EcoSuperior rain garden in Thunder Bay to help reduce water flowing to city storm sewer
Changing climate means more heavy rainfall, longer dry spells, but rain gardens can adapt
The front lawn at Habitat for Humanity in Thunder Bay, Ont., is smaller thanks to the work of some volunteers, to build a new rain garden.
The garden, measuring about four metres by three metres, will help absorb water running off of the roof of the group's office and ReStore in the city.
The rain garden was created with the work of volunteers on Wednesday morning.
"It's one of many different techniques that you can use in an urban watershed to manage storm water runoff," said Julia Prinselaar, a program coordinator with EcoSuperior.

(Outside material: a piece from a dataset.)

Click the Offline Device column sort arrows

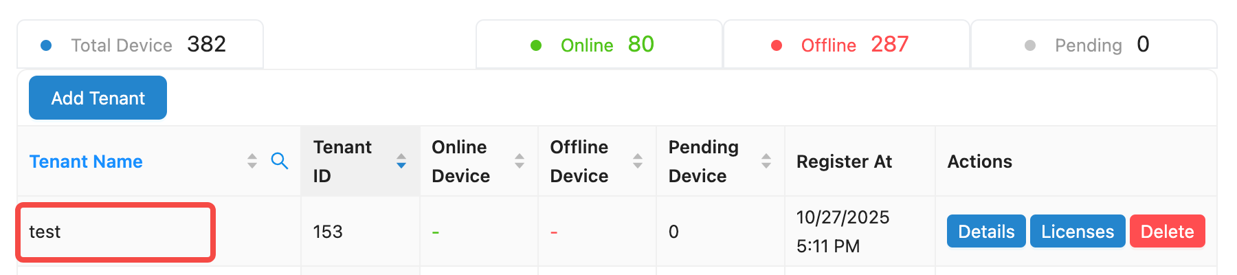pos(638,161)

EcoSuperior was providing some labour, as well as knowledge on how to build the rain garden.
While the goal is to reduce the amount of storm water runoff, the plants in the garden will also help, "infiltrate pollutants from storm water to help prevent urban flooding."
Prinselaar said more and more homeowners and business owners are asking about building rain gardens where current lawns or driveways are now, to reduce storm water runoff.
She said a lack of rain this summer, with heavy rains earlier in the year, proves how important the gardens are when it comes to adapting properties to a changing climate.
"So, because these are planted with species that set really deep roots into the soil, they're well adapted to extremes, especially the species that we selected are just fine to be planted and overwinter in our extreme cold climate."
"They also tend to break up the soil, pull water deep into the ground, survive and thrive in periods with a lack of rain, as well as heavy periods of rain."
Prinselaar said the budget for a rain garden can vary depending on size and what plants and landscaping is required for the area, but a typical home version could run from $500 to $1,000. EcoSuperior, along with the city, have grants available to offset some of the cost as well.